Saadi Sinevi occupe une place essentielle dans l’histoire de l’art moderne libanais. Peintre, calligraphe, architecte et défenseur du patrimoine culturel, il a contribué à façonner l’identité artistique du Liban au XXᵉ siècle. Son œuvre, profondément ancrée dans l’amour du pays et de sa diversité, témoigne d’une quête constante de beauté, d’unité et d’expression nationale.
Né à Istanbul en 1902 dans une famille ottomane, Saadi Sinevi passe une enfance marquée par les déplacements et les bouleversements de la fin de l’Empire ottoman. Durant la Première Guerre mondiale, il s’installe à Beyrouth, où il découvre la richesse culturelle et paysagère du Liban, qui deviendra sa principale source d’inspiration.
Entre 1918 et 1922, il étudie l’architecture à Paris, mais se détourne bientôt de cette voie pour se consacrer pleinement à la peinture et aux arts visuels. À son retour au Liban, il s’immerge dans la création artistique, la calligraphie et la promotion de la culture nationale, combinant rigueur académique et sensibilité poétique.

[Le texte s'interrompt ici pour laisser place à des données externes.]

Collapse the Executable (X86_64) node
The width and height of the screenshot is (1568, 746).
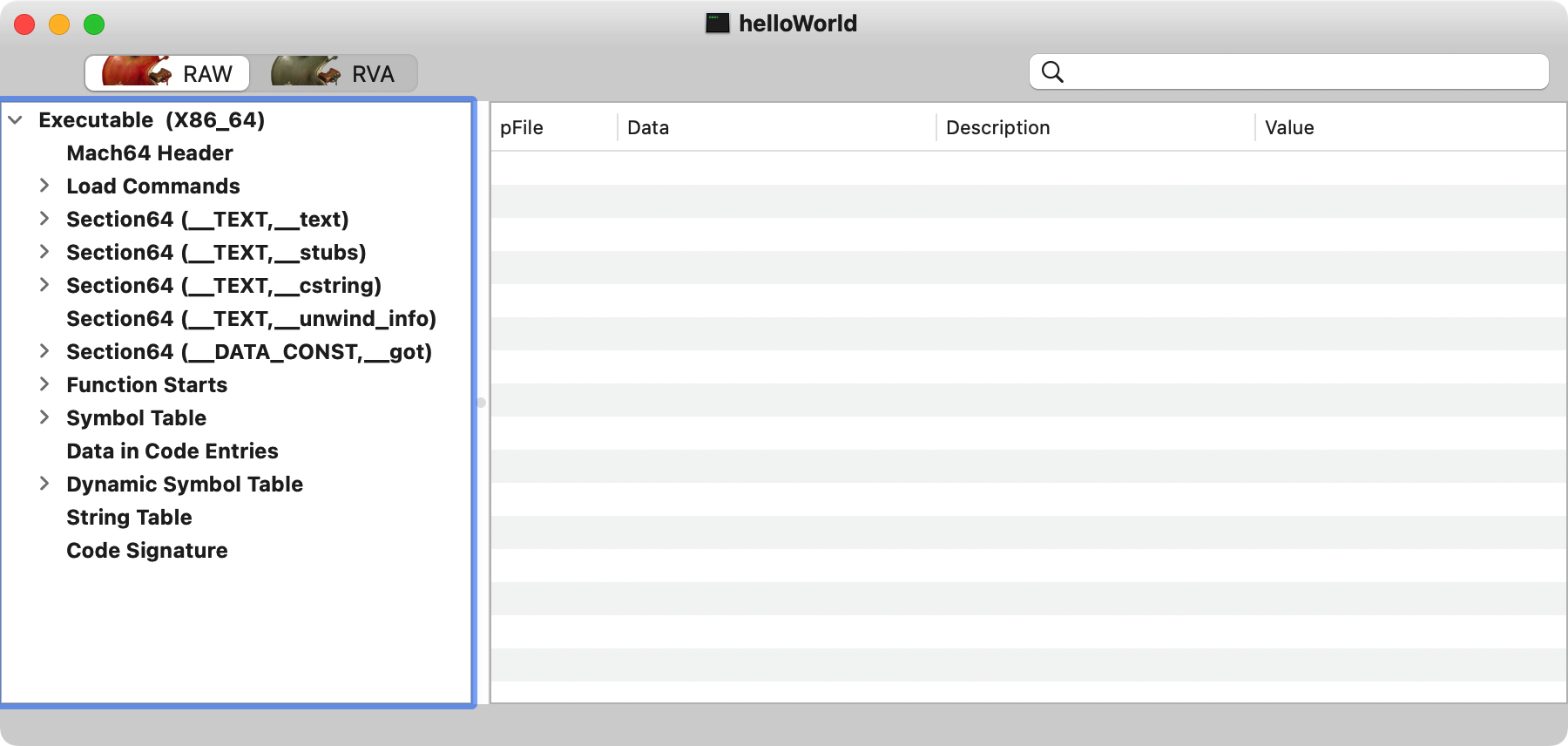pyautogui.click(x=16, y=120)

Sinevi se distingue par ses paysages lyriques, dans lesquels il rend hommage à la nature et aux traditions du Liban. Ses toiles, telles que Femmes Druzes (1948) ou Al Barouk (1944), célèbrent la vie rurale, les montagnes, les vallées et les villages, traduisant à travers la couleur et la lumière une profonde affection pour le territoire libanais.
Son style, à la fois figuratif et expressif, combine la finesse du dessin à une palette vibrante, évoquant les émotions suscitées par la terre, les saisons et la mémoire collective.
Au-delà de son œuvre picturale, Saadi Sinevi a joué un rôle central dans la structuration du milieu artistique libanais. Dès les années 1930, il est nommé par le gouvernement pour organiser d’importantes expositions nationales, notamment au Palais de l’UNESCO et au Parlement libanais entre 1936 et 1942. Il fonde et préside l’Association des peintres et sculpteurs libanais, première institution du genre dans le pays, qui a rassemblé et soutenu plusieurs générations d’artistes. En 1942, il crée la revue Voix de l’Artiste, l’un des premiers périodiques consacrés à la critique et à la réflexion sur les arts visuels au Liban.
Artiste polyvalent, Sinevi maîtrise la calligraphie arabe, hébraïque et latine, qu’il considère comme un instrument de dialogue spirituel et culturel. Ses inscriptions ornent mosquées, églises et synagogues, incarnant sa vision d’un art au service de la coexistence et de la compréhension mutuelle.
Malgré les épreuves personnelles, l’exil, la perte de proches et les tensions politiques, Saadi Sinevi reste fidèle à sa mission artistique jusqu’à sa mort en 1987.
Son héritage dépasse la seule peinture : il est celui d’un bâtisseur culturel, d’un passeur entre les arts et les peuples, et d’un pionnier qui a su unir la mémoire et la modernité. Ses œuvres, conservées dans des collections publiques et privées, demeurent un témoignage vibrant de son attachement à la beauté et à l’âme du Liban.